The Photon M3 from Anycubic is a cutting-edge MSLA 3D printer. It meets all of the current resin 3D printing trends with its mid-range build capacity, 4K+ screen, and monochrome display. The Anycubic Photon M3, housed in a beautiful black frame with a simple user interface, is capable of generating high-quality prints with minimal effort. Let’s take a look at Photon Workshop Slicer, play with the settings and print a few high detailed models.
Photon M3 Specifications
7.6” Monochrome LCD screen
Laser-etched build platform
build volume: 163 x 102 x 180 mm
Anycubic LighTurbo Uv Matrix LED
4K+ screen: 4098 x 2560 px
Screen protector pre-installed
Horiziontal accuracy: 40um
Vertical accuracy: 10um
Print speed: ≤ 5 cm./hr. ≤ 1.97 in./hr.
Anycubic LighTurbo UV Matrix
The M3’s main feature is a 7.6-inch monochrome LCD display. Monochrome displays have quickly become the new standard for current MSLA 3D printers. Faster curing times, less energy consumption, and a longer lifespan than previously utilised RGB-screens are only a few of the advantages.

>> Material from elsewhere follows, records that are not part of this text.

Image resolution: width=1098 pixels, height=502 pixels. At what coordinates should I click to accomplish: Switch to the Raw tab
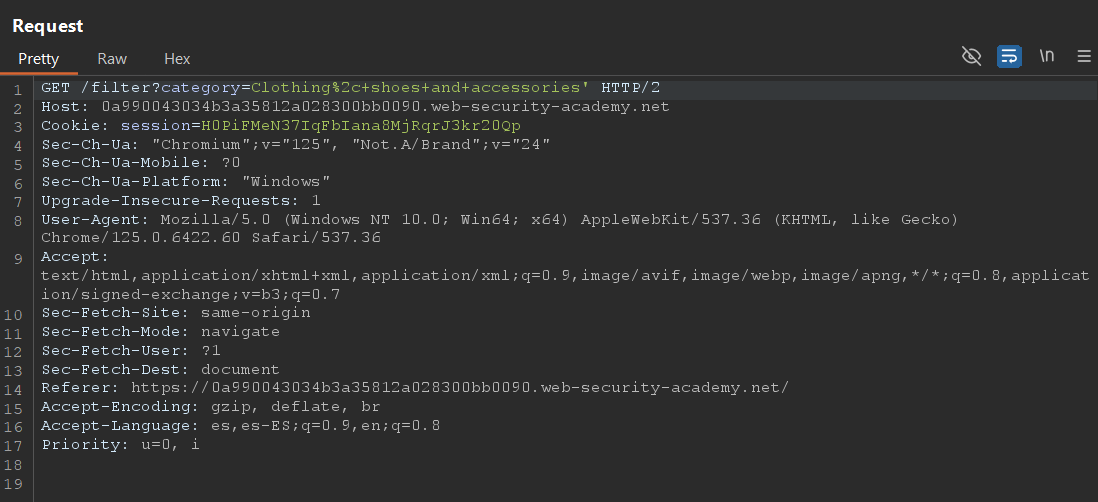(112, 59)
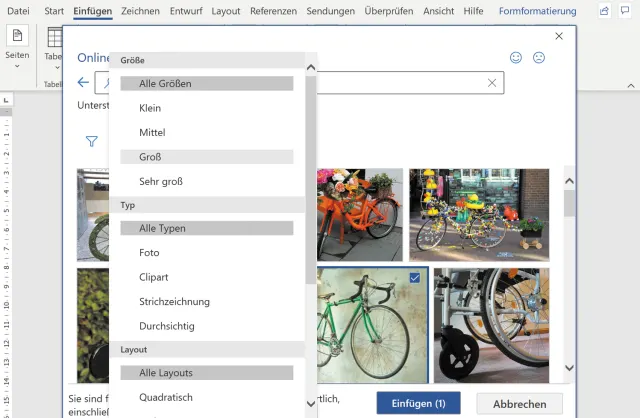
Task: Go back with the left arrow icon
Action: (x=83, y=83)
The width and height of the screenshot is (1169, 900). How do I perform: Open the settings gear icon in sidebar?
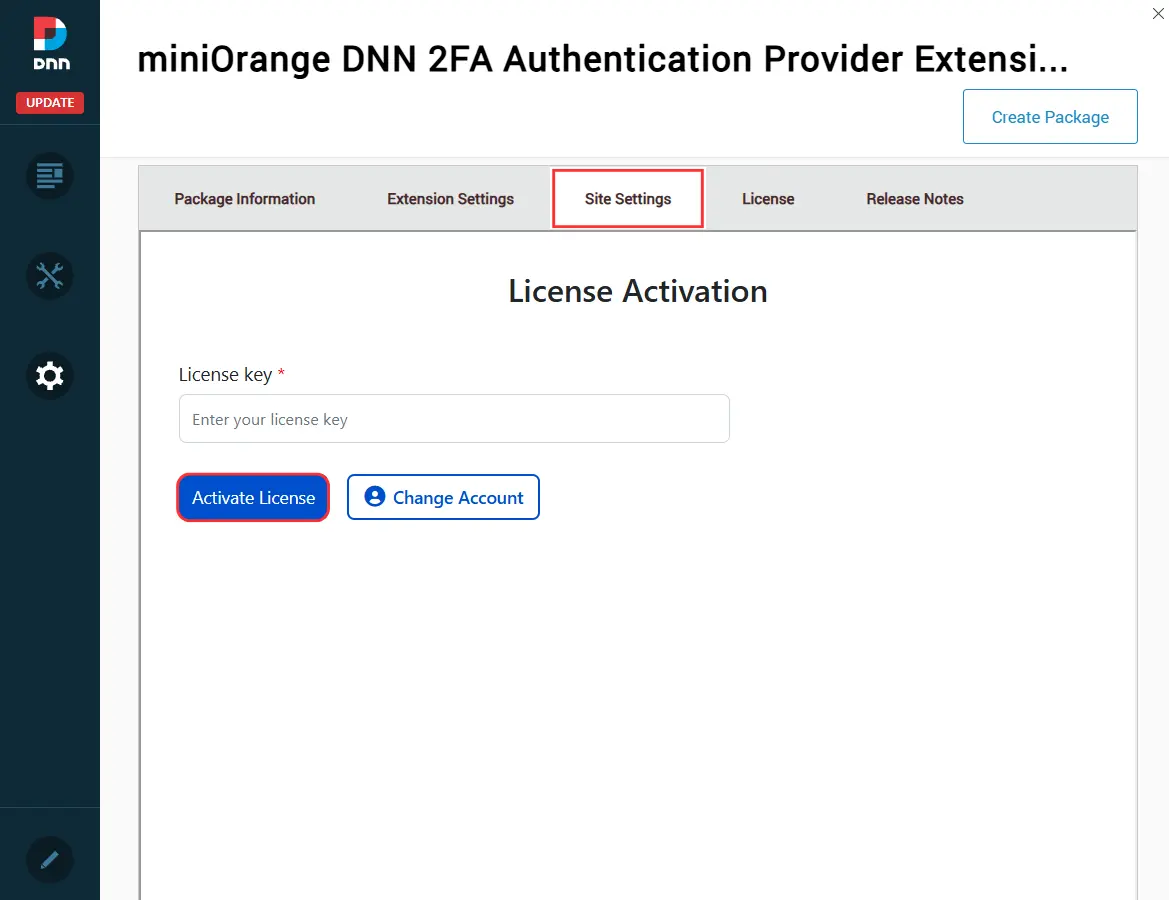49,376
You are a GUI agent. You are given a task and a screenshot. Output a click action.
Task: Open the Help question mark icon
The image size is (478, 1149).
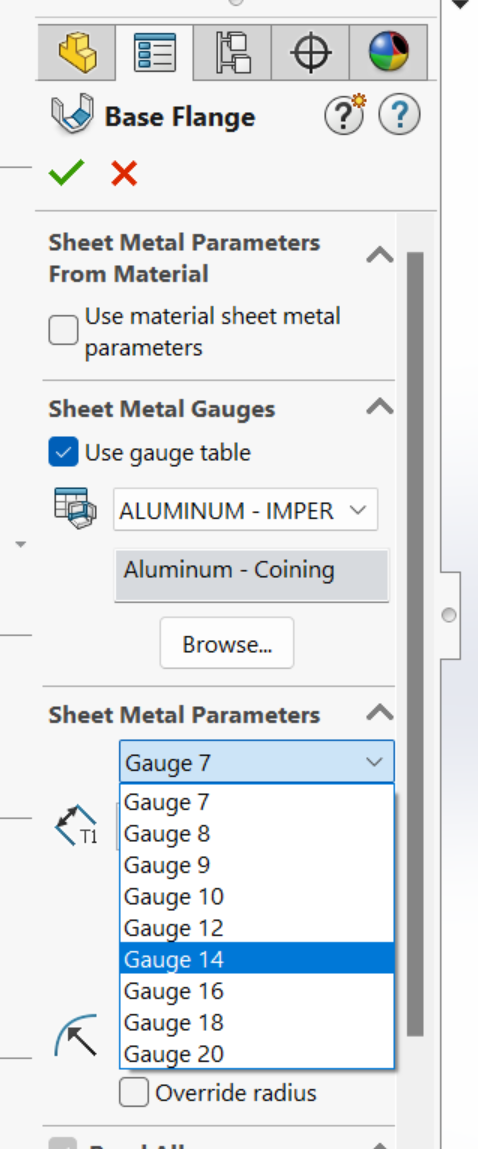[x=400, y=116]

With Anycubic LighTurbo, the Anycubic M3 uses a parallel light matrix. UV light in RGB screen printers is virtually underutilised since the LCD filters out the majority of it, lengthening each layer’s curing time and causing the screen to deteriorate faster. Curing periods can be reduced from 6 seconds to 1.5-2 seconds per layer using mono screens with significantly improved (UV-) light permeability.
Monochrome screens typically last about 2000 hours, which is four times longer than their non-mono counterparts. Anycubic gives the user-customizable intensity control for the M3 and lowers the UV-light level to 70–80% to extend the longevity even more.
M3 Resolution and Build Volume
The screen boasts a 4K+ resolution of 4098 x 2560 pixels, which are dispersed across a printed area of 163 × 102 mm, giving an XY-pixel size of 40 microns — on par with similar mid-sized competitors. The Photon M3 has a total build capacity of 163 x 102 x 180 mm.
Thanks to a single linear rail and anti-backlash nut combination, the Photon M3’s Z-axis travels with steadiness and precision. The build plate levelling on the Photon M3 is straightforward, as it is on most MSLA printers. Loosen four screws, home the plate on a piece of paper, apply light pressure, and tighten the screws again.
Overall, the style and form of the Anycubic Photon M3 are exactly what you want in a resin 3D printer. The sturdy chassis houses the 2.8-inch colour touchscreen in the front and the USB port on the right side, and it’s topped off with the Anycubic-like yellow removable lid: no surprises here, just a classy design with a slight curve towards the top of the cover.
Unboxing, Setup and Review
• Power supply
• Spatula tool
• Plastic scraper
• Three pairs of gloves
• Three resin filters
• Resin vat
• Aluminum laser engraved build plate
• UV Cover
• Allen keys
• Screen protector
• User manual
• Level Sheet
Photon M3 Bed Levelling
AnyCubic is known for making high-quality 3D printers with low setup requirements. Remove the Photon M3 from the package, place the printer on a level surface, and turn it on, just like any other AnyCubic printer. The first step is to level the build platform with the accompanying sheet of paper. Now that the platform is in place, loosen the four screws on the bed to allow the bed to slide up and down. When you hit home, the bed will lower onto the sheet of paper on the screen.
Once the bed is in position, apply light pressure and tighten them. Once everything is in place, push the z=0 button to complete the levelling operation. Then the resin vat is then bolted in place, and it’s just a case of following the brief instructions on screen, making sure the build plate is tight and the cover is on. You’re now ready to print.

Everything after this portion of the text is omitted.